Start Page

HCCL_ALGO
Description
Configures the communication algorithms between servers and supernodes. The algorithms can be configured globally or by operator.
This section only briefly describes the algorithm functions. For details, see Introduction to Collective Communication Algorithms.
- HCCL provides the adaptive algorithm selection function, so that it can select an appropriate algorithm by default based on the product form, data size, and number of servers, requiring no manual configuration. Enabling this environment variable to specify the inter-server or inter-supernode communication algorithm would invalidate the adaptive algorithm selection function.
- In some communication operators, when a specific type of AI processor is used and the data size is small, the communication algorithm is adaptively selected by HCCL and not controlled by this environment variable.
- The global configuration method is as follows:
export HCCL_ALGO="level0:NA;level1:<algo>;level2:<algo>"
- level0 indicates the intra-server communication algorithm. Currently, this value can only be set to NA.

End Page
Start Material provided

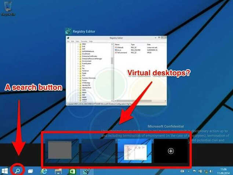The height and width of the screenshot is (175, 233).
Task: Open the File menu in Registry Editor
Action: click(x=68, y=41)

End Material provided
Start Material provided

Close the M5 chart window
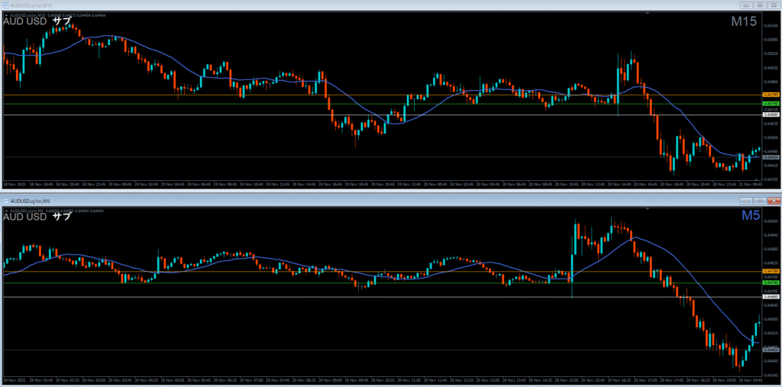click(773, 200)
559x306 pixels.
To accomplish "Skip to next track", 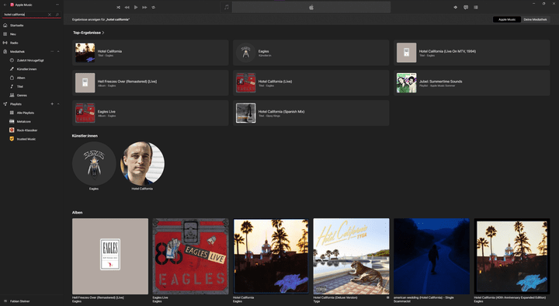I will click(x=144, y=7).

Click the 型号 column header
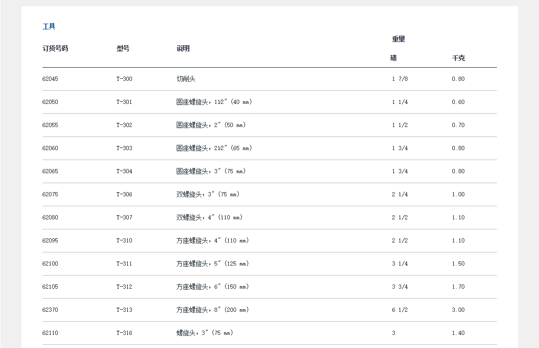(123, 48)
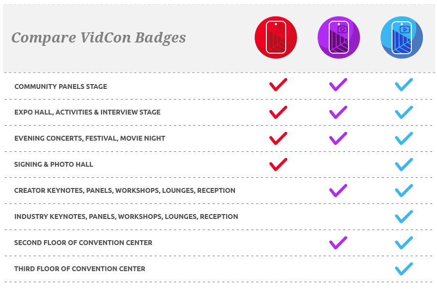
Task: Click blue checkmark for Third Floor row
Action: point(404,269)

End Material provided

◆ **Task 1**
Translate this sentence from the HCCL_ALGO page into Spanish: "The algorithms can be configured globally or by operator."
◆ **Task 2**
Write the text that comes next on the HCCL_ALGO page, continuing after its final line.

◆ **Exercise result 1**
Los algoritmos se pueden configurar de forma global o por operador.

◆ **Exercise result 2**
- level1 indicates the inter-server communication algorithm. This value can be set to the following:
- ring: a communication algorithm based on the ring topology. It features a large number of communication steps (linear complexity) and relatively high latency. However, it has a simple communication relationship and is less affected by network congestion. This algorithm applies to scenarios where there are only a few servers in the communicator, small-sized communication data, and obvious network congestion and the pipeline algorithm is not applicable.
- H-D_R: Recursive Halving-Doubling (RHD) algorithm. It features a small number of communication steps (logarithmic complexity) and relatively low latency. However, extra traffic is introduced if the number of nodes is not an integral power of 2. This algorithm applies to scenarios where the number of servers in the communicator is an integral power of 2 and the pipeline algorithm is not applicable, or the number of servers is not an integral power of 2 but the communication data size is small.
- NHR: Nonuniform Hierarchical Ring (NHR) algorithm. It features a small number of communication steps (logarithmic complexity) and relatively low latency. This algorithm applies to scenarios where there are lots of servers in the communicator and the pipeline algorithm is not applicable.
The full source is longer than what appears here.